Provided data:
☆ ☆ ☆ ☆

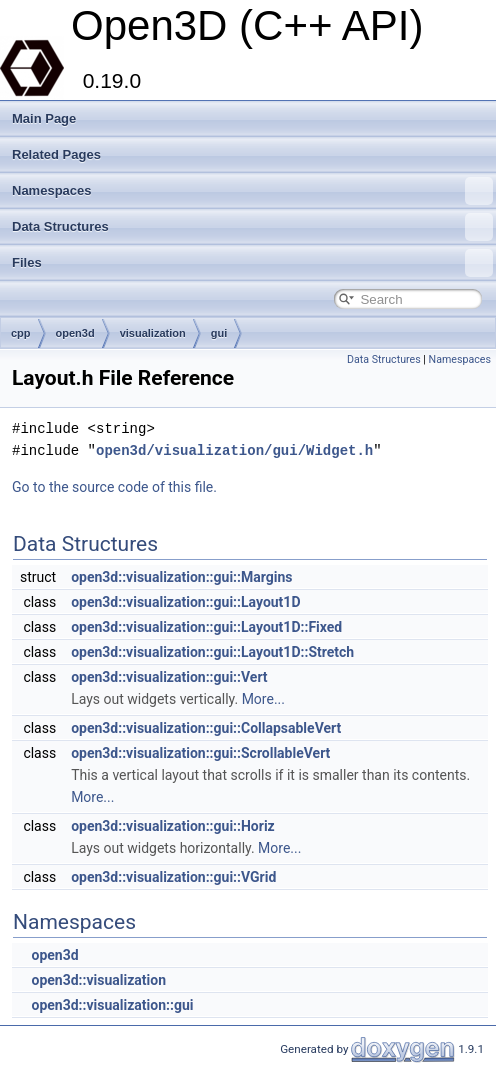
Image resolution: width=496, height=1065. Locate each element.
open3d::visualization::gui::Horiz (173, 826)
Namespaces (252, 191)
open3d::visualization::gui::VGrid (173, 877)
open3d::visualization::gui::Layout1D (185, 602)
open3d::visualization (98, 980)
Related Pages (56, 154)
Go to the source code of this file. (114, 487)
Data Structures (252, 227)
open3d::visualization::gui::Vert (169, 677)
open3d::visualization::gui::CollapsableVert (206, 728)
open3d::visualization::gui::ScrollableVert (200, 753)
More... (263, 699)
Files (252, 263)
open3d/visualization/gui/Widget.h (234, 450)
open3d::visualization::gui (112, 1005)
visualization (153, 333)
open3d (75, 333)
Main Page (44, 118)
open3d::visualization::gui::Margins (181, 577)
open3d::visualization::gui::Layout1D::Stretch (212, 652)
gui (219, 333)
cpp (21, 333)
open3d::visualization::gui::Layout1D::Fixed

☆ ☆ ☆ ☆

Given instruction: Rewrite the records between the line containing "open3d::visualization::gui::Layout1D (185, 602)" and the end of the records, inclusive, with "Margins" changed to "Padding" and everything else left as it is. Give only those lines.

Correct result:
open3d::visualization::gui::Layout1D (185, 602)
open3d::visualization (98, 980)
Related Pages (56, 154)
Go to the source code of this file. (114, 487)
Data Structures (252, 227)
open3d::visualization::gui::Vert (169, 677)
open3d::visualization::gui::CollapsableVert (206, 728)
open3d::visualization::gui::ScrollableVert (200, 753)
More... (263, 699)
Files (252, 263)
open3d/visualization/gui/Widget.h (234, 450)
open3d::visualization::gui (112, 1005)
visualization (153, 333)
open3d (75, 333)
Main Page (44, 118)
open3d::visualization::gui::Padding (181, 577)
open3d::visualization::gui::Layout1D::Stretch (212, 652)
gui (219, 333)
cpp (21, 333)
open3d::visualization::gui::Layout1D::Fixed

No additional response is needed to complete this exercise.